• [WHAT THE TASK ASKS]:
Can you print, unchanged, the lines from the one containing "Click the WhatsApp" through the one containing "Action: [x=527, y=478]", with both of those lines included?

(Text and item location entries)
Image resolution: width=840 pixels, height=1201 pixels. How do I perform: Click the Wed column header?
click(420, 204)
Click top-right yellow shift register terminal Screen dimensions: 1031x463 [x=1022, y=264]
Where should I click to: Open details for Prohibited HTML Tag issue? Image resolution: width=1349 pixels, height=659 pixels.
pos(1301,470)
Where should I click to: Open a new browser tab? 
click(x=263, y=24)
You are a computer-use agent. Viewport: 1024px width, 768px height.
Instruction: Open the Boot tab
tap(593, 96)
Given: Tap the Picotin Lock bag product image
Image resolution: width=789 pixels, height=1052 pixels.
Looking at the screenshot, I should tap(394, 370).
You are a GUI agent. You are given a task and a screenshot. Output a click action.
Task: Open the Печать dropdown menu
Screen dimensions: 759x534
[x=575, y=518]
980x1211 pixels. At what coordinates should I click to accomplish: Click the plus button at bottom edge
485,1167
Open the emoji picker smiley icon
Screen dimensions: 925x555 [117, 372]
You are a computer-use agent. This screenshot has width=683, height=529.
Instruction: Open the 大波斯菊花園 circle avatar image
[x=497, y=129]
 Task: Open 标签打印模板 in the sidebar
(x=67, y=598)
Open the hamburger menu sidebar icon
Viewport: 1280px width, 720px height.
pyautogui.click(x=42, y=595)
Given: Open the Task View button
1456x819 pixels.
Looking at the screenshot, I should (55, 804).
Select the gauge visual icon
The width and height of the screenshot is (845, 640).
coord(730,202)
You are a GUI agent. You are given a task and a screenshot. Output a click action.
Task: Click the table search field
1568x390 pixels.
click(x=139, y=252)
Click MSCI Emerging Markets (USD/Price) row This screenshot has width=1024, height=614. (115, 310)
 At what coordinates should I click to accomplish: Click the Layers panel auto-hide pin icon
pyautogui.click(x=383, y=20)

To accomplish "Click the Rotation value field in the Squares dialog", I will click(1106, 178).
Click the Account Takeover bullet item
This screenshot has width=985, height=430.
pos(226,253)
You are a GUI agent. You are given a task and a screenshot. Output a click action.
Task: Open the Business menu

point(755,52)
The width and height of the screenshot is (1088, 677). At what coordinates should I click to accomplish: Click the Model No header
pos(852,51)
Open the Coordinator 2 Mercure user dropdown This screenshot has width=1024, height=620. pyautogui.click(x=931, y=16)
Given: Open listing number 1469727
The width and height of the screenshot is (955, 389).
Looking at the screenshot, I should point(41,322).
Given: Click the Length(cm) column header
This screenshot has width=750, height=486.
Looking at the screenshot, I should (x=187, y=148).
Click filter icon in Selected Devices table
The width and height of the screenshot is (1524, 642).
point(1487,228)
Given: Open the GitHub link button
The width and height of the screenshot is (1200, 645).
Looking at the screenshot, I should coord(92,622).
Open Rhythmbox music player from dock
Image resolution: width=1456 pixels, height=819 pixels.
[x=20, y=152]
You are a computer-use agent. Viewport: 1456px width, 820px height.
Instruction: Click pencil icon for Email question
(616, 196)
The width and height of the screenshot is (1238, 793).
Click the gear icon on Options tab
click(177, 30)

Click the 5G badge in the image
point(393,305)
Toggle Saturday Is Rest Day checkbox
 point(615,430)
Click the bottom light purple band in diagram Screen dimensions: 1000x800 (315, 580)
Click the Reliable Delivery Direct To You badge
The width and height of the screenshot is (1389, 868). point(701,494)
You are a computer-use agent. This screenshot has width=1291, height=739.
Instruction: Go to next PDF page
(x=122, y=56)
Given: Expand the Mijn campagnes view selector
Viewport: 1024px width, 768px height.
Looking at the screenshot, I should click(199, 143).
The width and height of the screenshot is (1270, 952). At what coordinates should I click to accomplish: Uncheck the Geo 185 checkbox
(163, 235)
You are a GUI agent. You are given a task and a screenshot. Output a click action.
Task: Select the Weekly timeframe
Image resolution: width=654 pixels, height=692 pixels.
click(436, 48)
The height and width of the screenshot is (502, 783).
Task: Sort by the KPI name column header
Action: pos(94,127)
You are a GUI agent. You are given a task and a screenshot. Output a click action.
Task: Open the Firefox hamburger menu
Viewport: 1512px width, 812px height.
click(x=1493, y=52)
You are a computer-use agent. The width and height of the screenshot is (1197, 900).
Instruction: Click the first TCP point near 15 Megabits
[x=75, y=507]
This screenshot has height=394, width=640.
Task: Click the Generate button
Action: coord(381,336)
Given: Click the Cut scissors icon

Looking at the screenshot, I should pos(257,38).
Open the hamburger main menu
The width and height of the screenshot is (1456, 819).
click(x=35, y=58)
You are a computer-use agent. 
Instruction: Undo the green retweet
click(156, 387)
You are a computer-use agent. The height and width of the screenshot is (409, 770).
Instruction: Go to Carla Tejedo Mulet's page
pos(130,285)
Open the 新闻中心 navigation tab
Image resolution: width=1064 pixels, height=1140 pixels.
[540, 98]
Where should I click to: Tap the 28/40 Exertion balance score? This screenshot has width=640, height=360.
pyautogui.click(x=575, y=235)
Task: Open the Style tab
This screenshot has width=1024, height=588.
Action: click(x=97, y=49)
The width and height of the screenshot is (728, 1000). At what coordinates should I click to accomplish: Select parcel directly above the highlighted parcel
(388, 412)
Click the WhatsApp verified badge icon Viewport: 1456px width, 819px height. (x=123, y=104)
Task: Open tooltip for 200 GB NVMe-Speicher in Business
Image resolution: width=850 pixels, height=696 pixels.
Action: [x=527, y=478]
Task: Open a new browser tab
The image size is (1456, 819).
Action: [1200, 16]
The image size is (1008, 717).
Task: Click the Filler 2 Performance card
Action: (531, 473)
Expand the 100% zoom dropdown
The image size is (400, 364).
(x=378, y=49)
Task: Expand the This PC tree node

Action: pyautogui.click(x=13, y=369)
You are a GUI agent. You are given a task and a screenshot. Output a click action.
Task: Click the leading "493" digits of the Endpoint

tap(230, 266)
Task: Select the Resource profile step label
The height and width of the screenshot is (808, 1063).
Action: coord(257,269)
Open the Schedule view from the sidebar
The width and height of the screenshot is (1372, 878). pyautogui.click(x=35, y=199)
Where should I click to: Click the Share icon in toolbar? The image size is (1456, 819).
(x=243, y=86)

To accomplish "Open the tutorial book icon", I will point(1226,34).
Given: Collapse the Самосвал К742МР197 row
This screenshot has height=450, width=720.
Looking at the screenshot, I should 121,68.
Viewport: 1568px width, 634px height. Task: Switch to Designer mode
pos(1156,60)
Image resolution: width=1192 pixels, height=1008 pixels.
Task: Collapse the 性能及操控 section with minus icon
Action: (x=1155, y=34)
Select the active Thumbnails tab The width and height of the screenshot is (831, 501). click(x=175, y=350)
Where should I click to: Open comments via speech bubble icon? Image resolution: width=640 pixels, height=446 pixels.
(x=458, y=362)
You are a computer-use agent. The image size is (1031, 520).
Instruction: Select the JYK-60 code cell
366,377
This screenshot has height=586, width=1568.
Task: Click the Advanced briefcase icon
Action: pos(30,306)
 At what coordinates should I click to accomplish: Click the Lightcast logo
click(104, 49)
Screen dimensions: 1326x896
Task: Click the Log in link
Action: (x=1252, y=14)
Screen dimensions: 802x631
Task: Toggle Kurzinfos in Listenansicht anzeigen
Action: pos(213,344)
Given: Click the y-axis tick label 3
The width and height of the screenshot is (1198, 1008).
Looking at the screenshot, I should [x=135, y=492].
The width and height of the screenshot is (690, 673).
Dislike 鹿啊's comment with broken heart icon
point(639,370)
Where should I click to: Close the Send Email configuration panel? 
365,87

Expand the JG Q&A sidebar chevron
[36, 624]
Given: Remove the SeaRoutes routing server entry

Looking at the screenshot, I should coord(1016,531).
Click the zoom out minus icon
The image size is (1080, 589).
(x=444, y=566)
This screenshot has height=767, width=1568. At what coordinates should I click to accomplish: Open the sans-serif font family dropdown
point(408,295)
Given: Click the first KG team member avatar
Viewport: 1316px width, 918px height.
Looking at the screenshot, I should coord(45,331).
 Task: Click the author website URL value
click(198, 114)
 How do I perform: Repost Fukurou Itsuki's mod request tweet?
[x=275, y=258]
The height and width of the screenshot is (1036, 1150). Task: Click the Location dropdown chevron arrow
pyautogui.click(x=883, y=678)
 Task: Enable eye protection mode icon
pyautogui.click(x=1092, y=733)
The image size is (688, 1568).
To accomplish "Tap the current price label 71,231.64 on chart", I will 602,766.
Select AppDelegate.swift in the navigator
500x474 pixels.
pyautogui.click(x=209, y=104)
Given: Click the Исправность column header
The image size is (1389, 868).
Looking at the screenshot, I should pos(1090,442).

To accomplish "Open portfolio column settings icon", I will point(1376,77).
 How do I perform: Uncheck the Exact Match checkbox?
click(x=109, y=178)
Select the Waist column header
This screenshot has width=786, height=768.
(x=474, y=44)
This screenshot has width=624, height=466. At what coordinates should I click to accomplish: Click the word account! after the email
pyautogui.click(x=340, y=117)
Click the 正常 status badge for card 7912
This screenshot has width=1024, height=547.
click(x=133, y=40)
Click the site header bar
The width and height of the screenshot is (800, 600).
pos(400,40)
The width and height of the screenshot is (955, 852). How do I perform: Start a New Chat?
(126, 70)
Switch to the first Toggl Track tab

• [RESPONSE TO THE EXERCISE]:
Click the WhatsApp verified badge icon Viewport: 1456px width, 819px height. (x=123, y=104)
Task: Open tooltip for 200 GB NVMe-Speicher in Business
Image resolution: width=850 pixels, height=696 pixels.
Action: [x=527, y=478]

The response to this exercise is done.